• _Exercise goal_
The reply must repeat each entry exactly and contain no pictures.

• _Records shown_
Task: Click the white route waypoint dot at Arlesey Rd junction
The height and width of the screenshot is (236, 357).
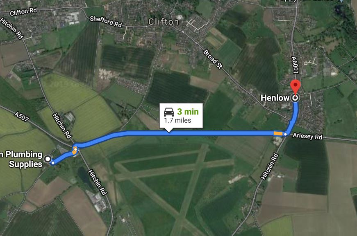Action: (x=285, y=135)
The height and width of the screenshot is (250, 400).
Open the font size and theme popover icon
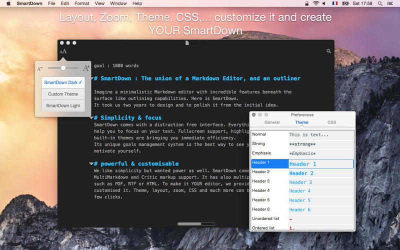(x=63, y=51)
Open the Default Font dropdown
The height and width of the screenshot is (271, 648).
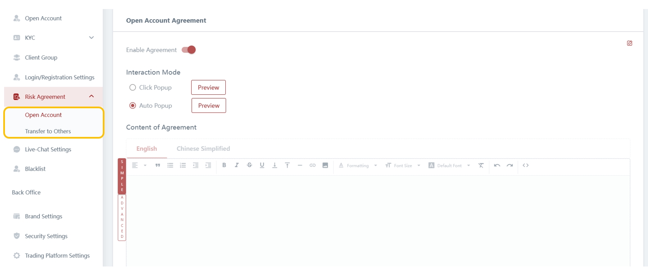point(449,166)
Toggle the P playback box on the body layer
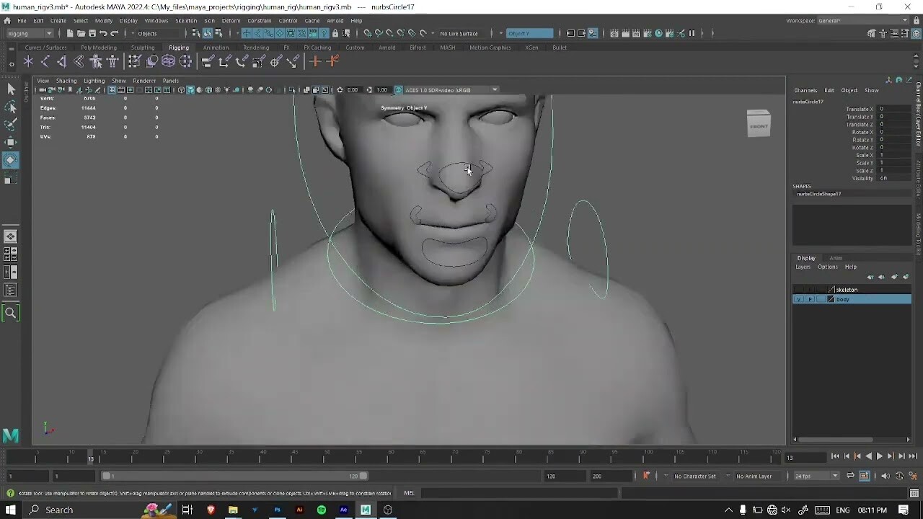This screenshot has height=519, width=923. (808, 299)
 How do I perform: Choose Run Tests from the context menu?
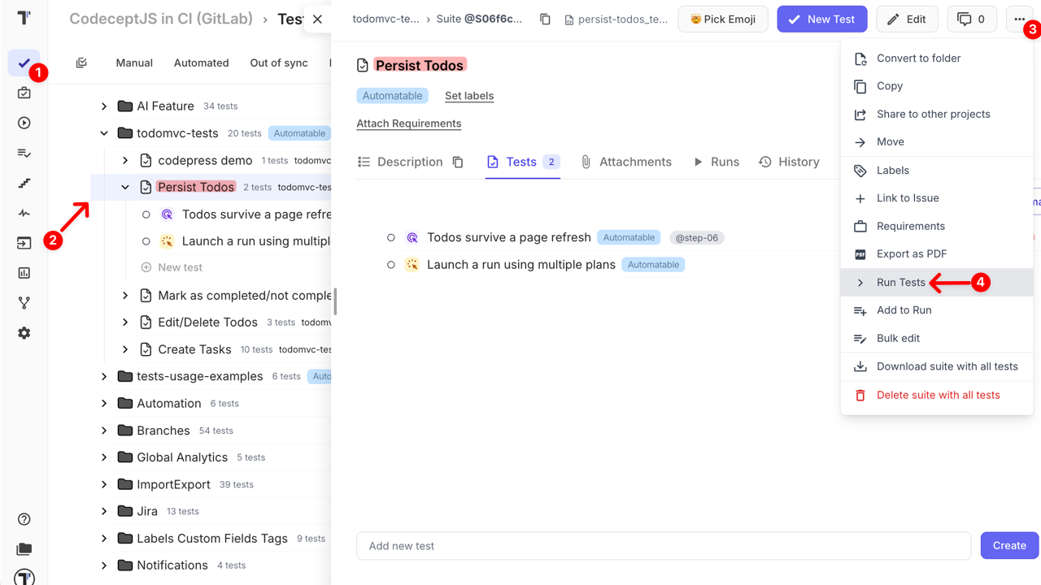(900, 283)
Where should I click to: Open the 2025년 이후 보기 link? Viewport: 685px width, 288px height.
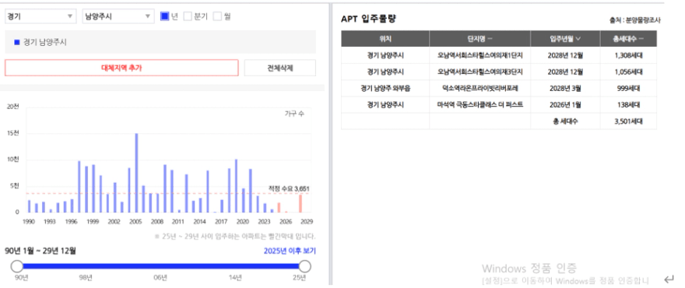[290, 251]
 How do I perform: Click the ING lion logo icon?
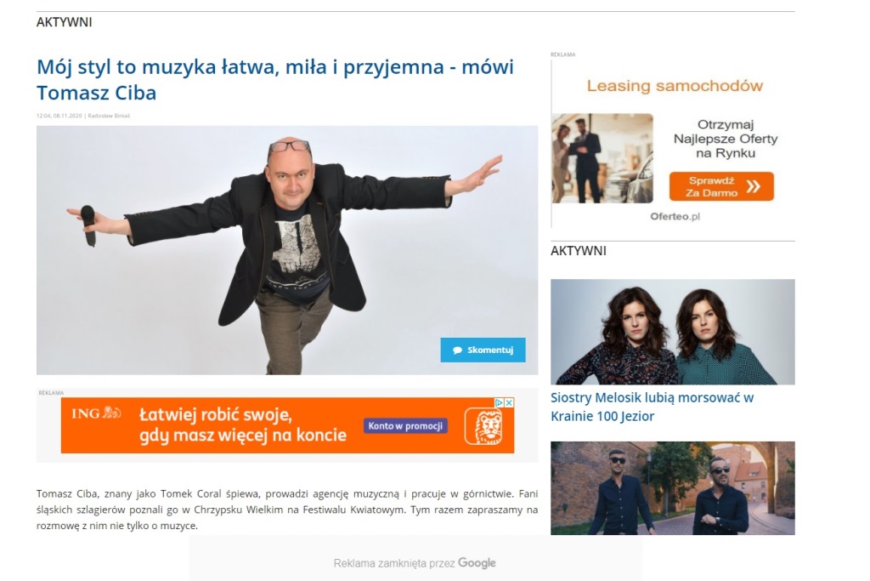pyautogui.click(x=483, y=426)
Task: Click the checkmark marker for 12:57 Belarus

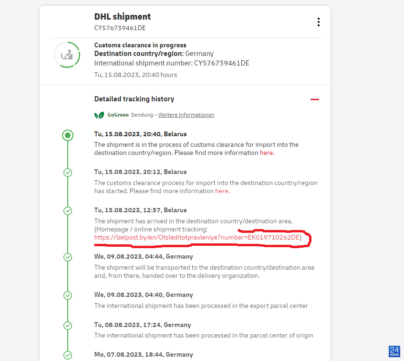Action: click(x=68, y=211)
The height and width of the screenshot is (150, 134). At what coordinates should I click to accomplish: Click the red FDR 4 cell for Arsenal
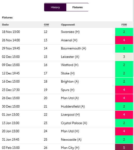pos(124,40)
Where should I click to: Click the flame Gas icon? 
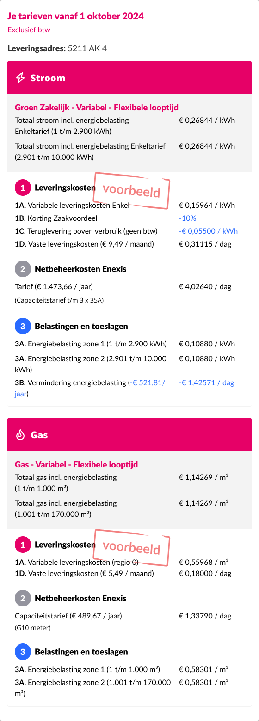(x=20, y=435)
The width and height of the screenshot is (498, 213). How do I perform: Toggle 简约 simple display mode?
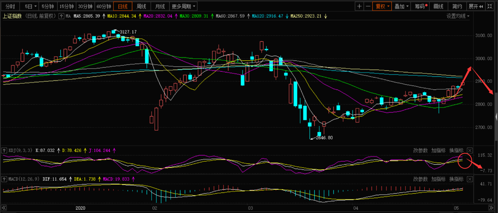[457, 6]
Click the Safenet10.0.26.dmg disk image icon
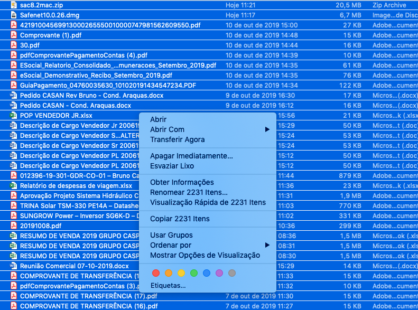The width and height of the screenshot is (418, 310). (14, 15)
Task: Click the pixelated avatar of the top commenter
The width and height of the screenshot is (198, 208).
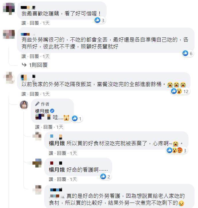Action: click(9, 9)
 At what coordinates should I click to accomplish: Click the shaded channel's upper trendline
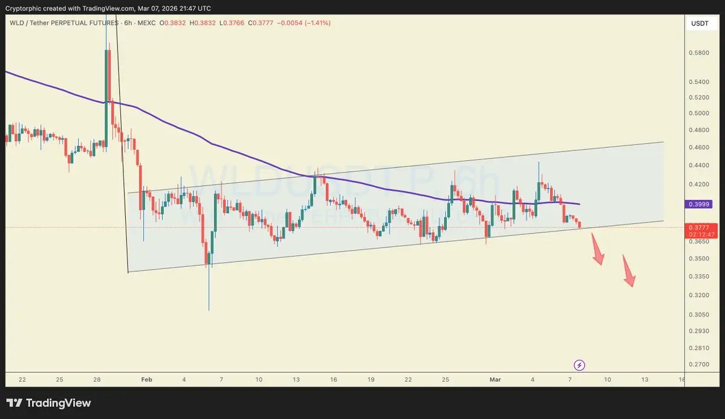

• _Exercise output_
Task: Click the white route waypoint dot at Arlesey Rd junction
The height and width of the screenshot is (236, 357).
Action: (x=285, y=135)
The height and width of the screenshot is (250, 400).
Open the font size and theme popover icon
(x=63, y=51)
Open the Default Font dropdown
The height and width of the screenshot is (271, 648).
point(449,166)
Toggle the P playback box on the body layer
This screenshot has height=519, width=923. (808, 299)
 How do I perform: Choose Run Tests from the context menu?
(900, 283)
Where should I click to: Open the 2025년 이후 보기 link? Viewport: 685px width, 288px height.
[290, 251]
 How do I perform: Click the ING lion logo icon?
pyautogui.click(x=483, y=426)
Task: Click the checkmark marker for 12:57 Belarus

Action: click(x=68, y=211)
The height and width of the screenshot is (150, 134). At what coordinates should I click to accomplish: Click the red FDR 4 cell for Arsenal
pos(124,40)
Where should I click to: Click the flame Gas icon? 
(x=20, y=435)
The width and height of the screenshot is (498, 213). How do I perform: Toggle 简约 simple display mode?
[457, 6]
Click the Safenet10.0.26.dmg disk image icon
The width and height of the screenshot is (418, 310). (14, 15)
Task: Click the pixelated avatar of the top commenter
The width and height of the screenshot is (198, 208).
Action: click(9, 9)
 At what coordinates should I click to accomplish: Click the shaded channel's upper trendline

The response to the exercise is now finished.